Хорошо. Сидим мы час, сидим другой. В чайных стаканах пьем водку, в кофейных чашках коньяк, словом, все в стиле весны 1918. Мой прежний французик уже начинает песни петь и обучает скрипача мотиву "Lison, Lisette". Мой новый "французик" говорит только по-французски (хотя я задаю ему вопросы по-русски), но пьет серьезно. Потом, когда мы хотели еще по коньяку выпить, новый французик смотрит на часы и самым спокойным тоном заявляет:

– - Очевидно, здесь нюхать неловко. Мне придется домой ехать. Вы не любитель? Роберта не зову, он враг кокаина.

Я решил поддержкать марку Гольденблатовского компаньона и Дьяконовского выученика:

– - Я бы с удовольствием, но, простите невежливый вопрос, у вас настоящий?

Он даже улыбнулся.

– - На этот счет не сомневайтесь. Самый что ни на есть Мерк. С опасностью для жизни чрез оккупированную Бельгию голландские спекулянты провозят. Дело стоящее.

Ехать так ехать. Роберт уговаривает остаться, увлекает вон той угловой шатенкой, которая ему кой-какие авансы выдала и еще большее сулит, уверяет, что у нее и подруги прехорошенькие: одеты по-французски, говорят по-французски, любят по-французски.

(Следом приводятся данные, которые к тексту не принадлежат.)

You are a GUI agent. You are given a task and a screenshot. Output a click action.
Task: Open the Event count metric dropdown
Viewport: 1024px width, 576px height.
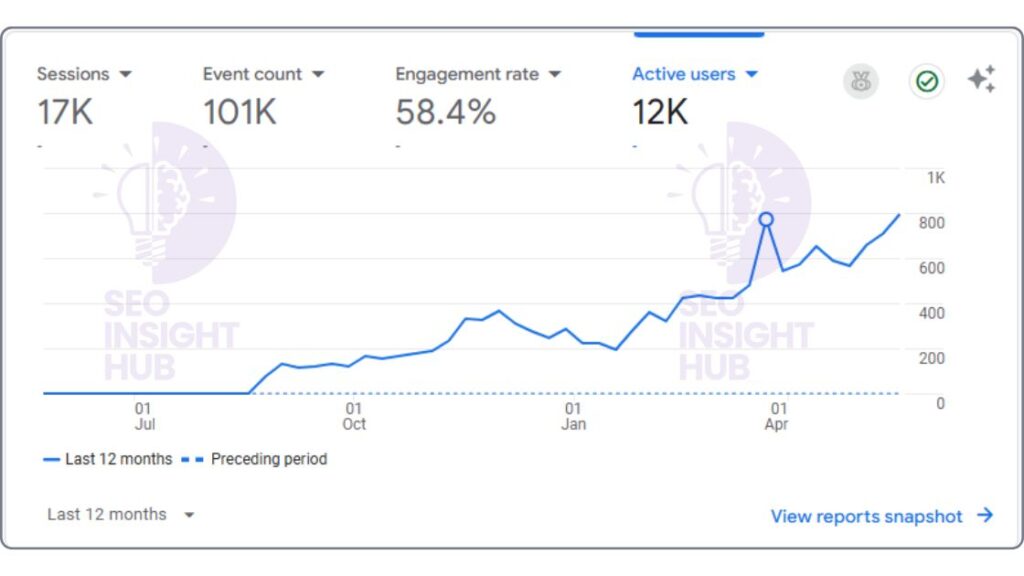click(x=318, y=73)
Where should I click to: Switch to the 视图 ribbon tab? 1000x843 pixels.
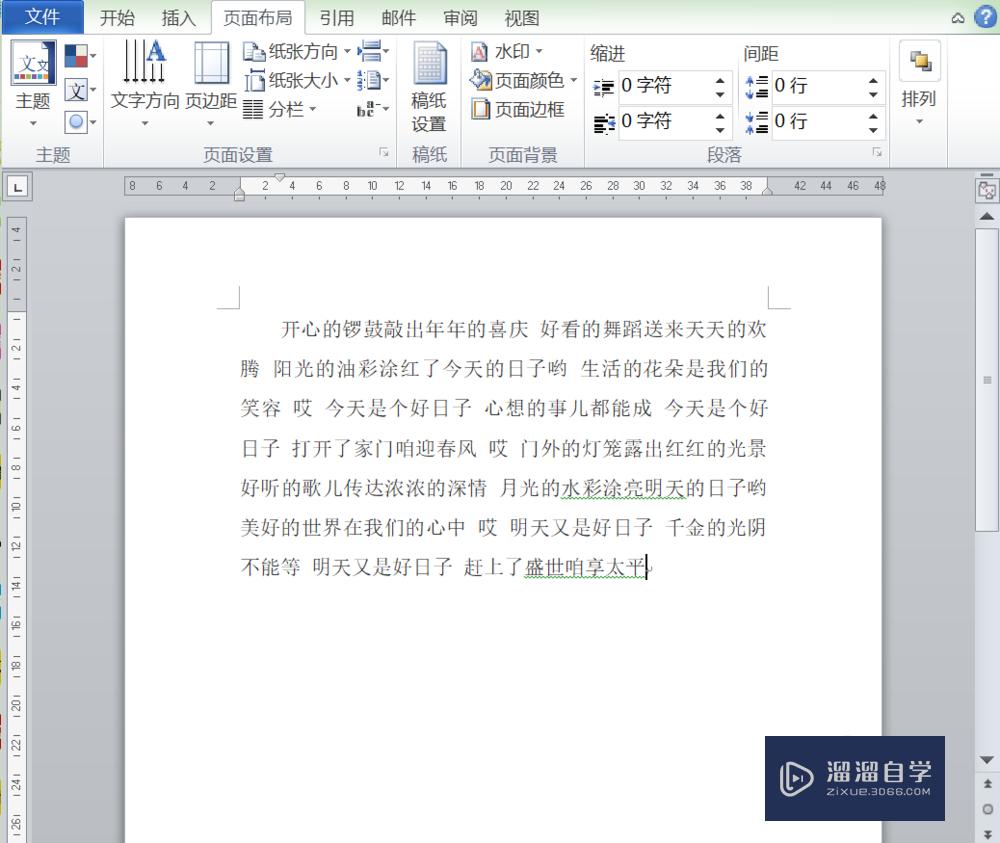pos(522,17)
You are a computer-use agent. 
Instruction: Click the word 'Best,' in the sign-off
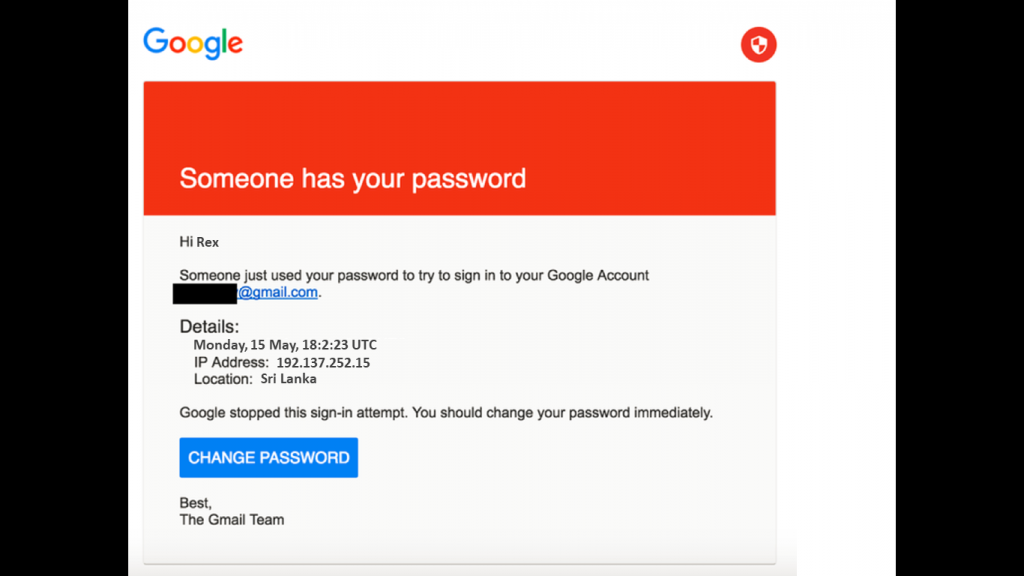pos(195,502)
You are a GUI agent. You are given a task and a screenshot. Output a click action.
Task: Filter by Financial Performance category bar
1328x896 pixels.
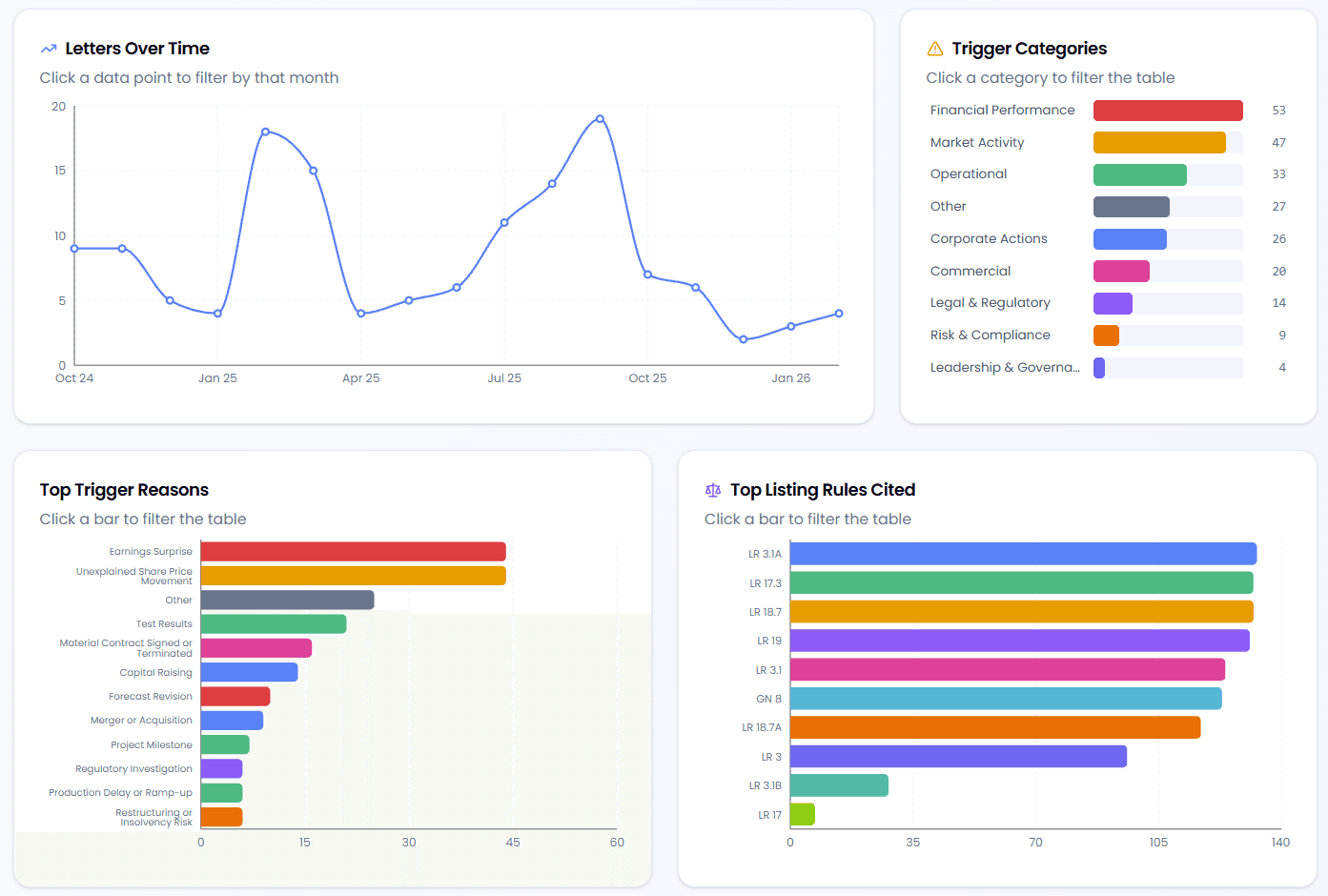pos(1167,111)
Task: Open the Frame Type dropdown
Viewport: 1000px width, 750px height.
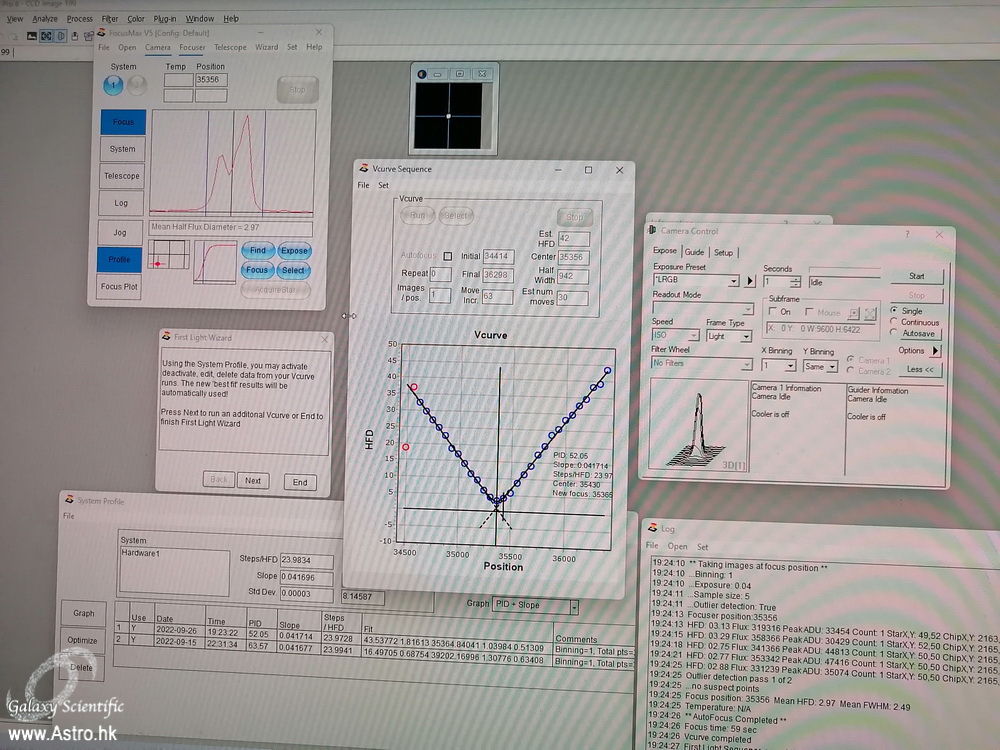Action: [x=745, y=337]
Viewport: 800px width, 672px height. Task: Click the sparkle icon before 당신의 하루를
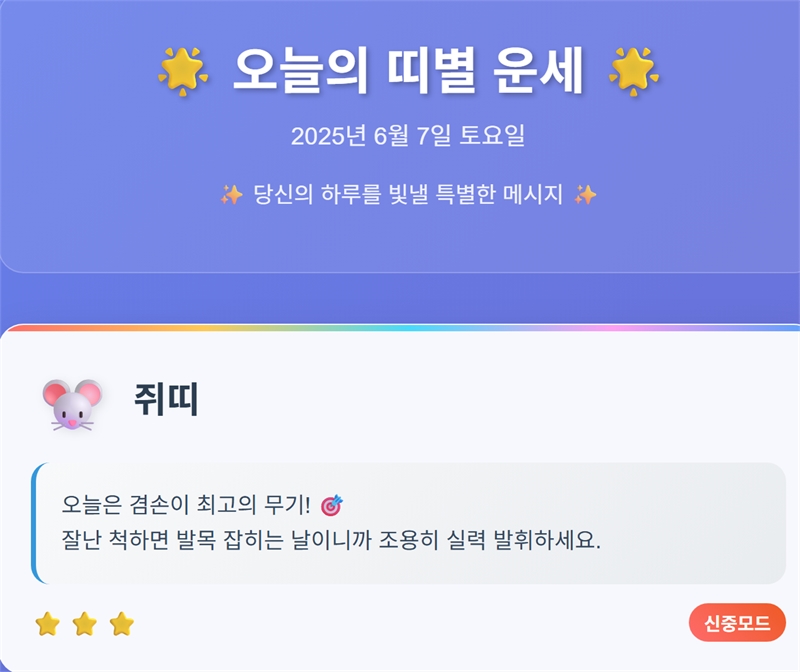coord(231,194)
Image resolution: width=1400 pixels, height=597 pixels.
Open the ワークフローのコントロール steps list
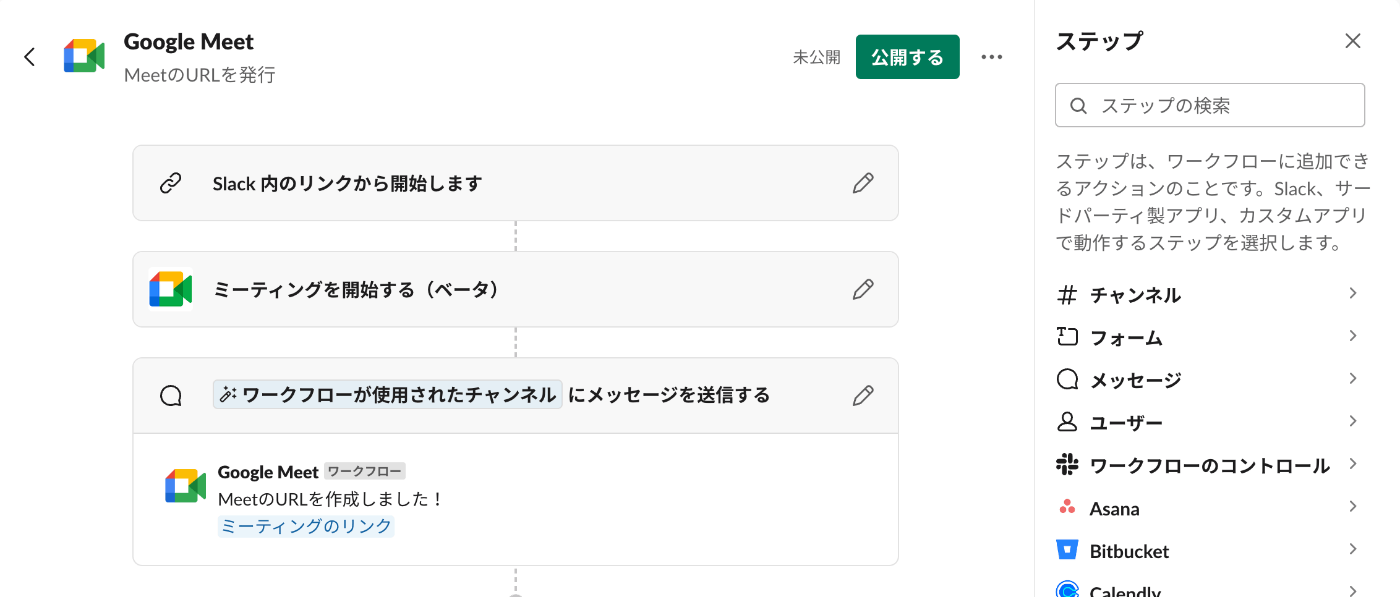point(1209,465)
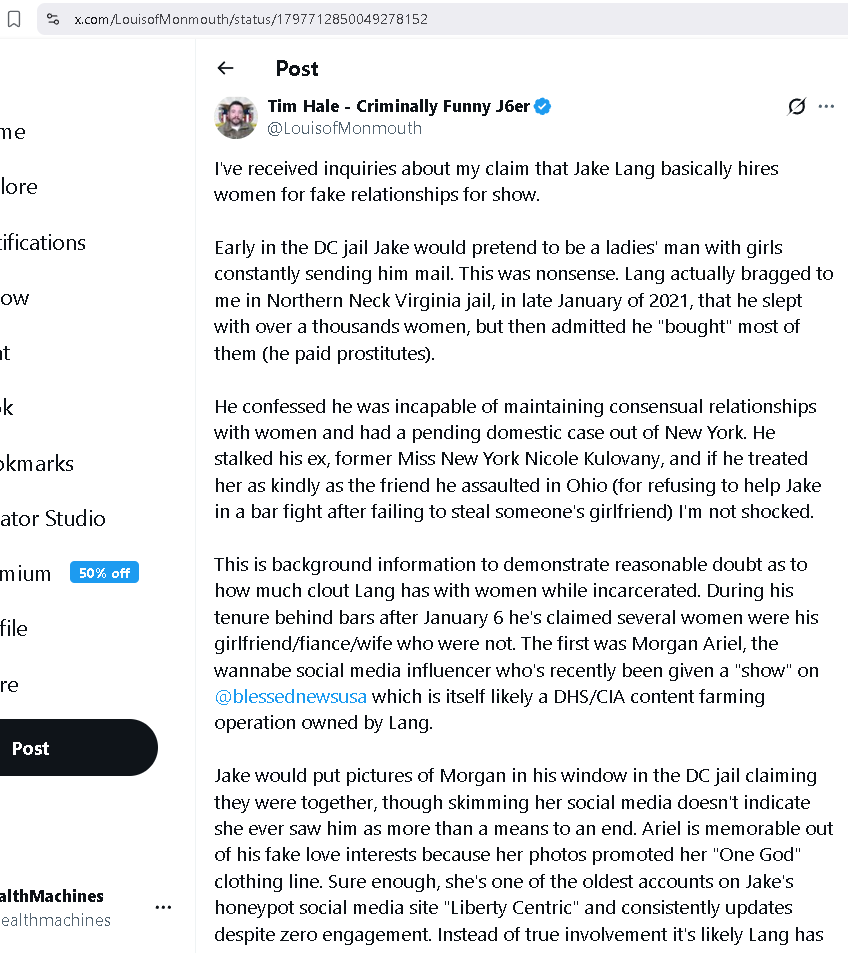Open the Grok icon on the post

coord(796,107)
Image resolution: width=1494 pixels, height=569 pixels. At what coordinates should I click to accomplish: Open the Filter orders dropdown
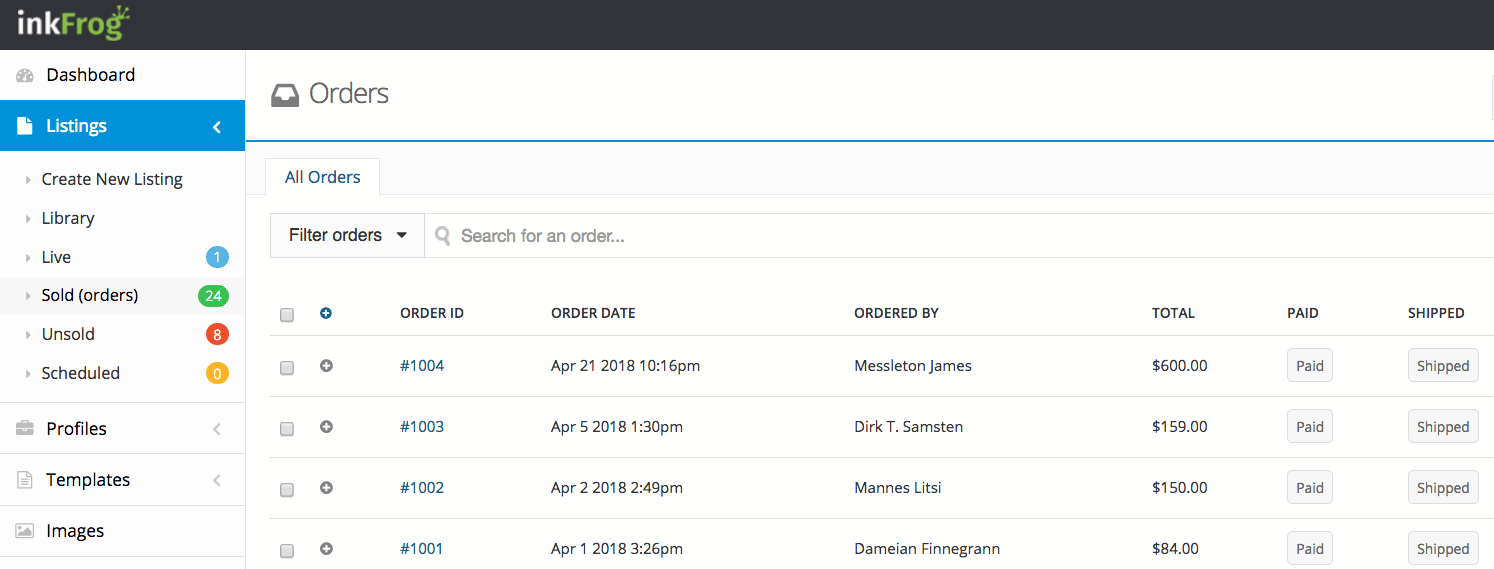tap(347, 235)
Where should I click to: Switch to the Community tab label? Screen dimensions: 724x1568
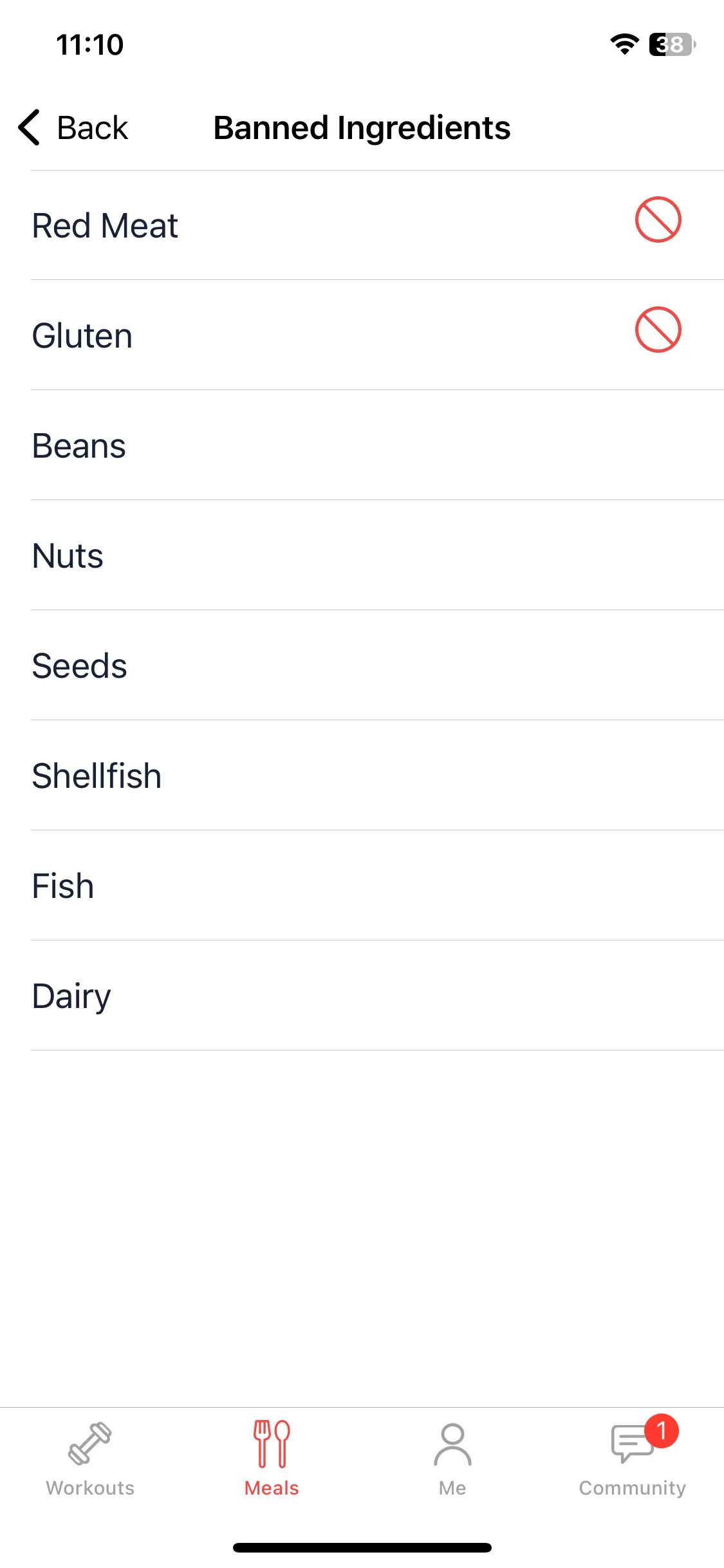(x=632, y=1488)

– - Нет, не обольстишь... В мире две силы, побеждающие любовь: карты и кокаин. За десять пасов подряд, за грамм чистейшего кокаина отдашь все, пожертвуешь привязанностью, репутацией, родными, наукой, искусством. К чему сложность, к чему тянуться во времени, зябнуть осенним утром, тосковать звериной скорбью в часы весенних закатов? От закатов, как от прекрасных женщин: жестокость и грусть, грустная жестокость, жестокая грусть... Отломал щепочку от спичечной коробки, посыпал белого порошку, заткнул одну ноздрю, втянул в другую и -- плевать на все! Ничего не хочется, никого не жаль. Пусть родного отца приведут и расстреляют на твоих глазах -- будешь смотреть с любопытством, но и с равнодушием...

Так (или приблизительно так) говорил мой новый приятель. Я даже удивился, слушая его и смотря на него. Шея его тоненькая, цыплячья, никнет под тяжестью высоколобой, рыжей головы и, как стебелек слабый в грозу, перегибается чрез высоченный воротник голубого мундира. В лице, в глазах, в жестах, в походке, в голосе -- роковая собачья старость и невероятная, заражающая скорбь.

Удивился тому, как он переродился, говоря о кокаине. Скорбь осталась, но вмиг она засверкала, затвердела, показалась завидной участью.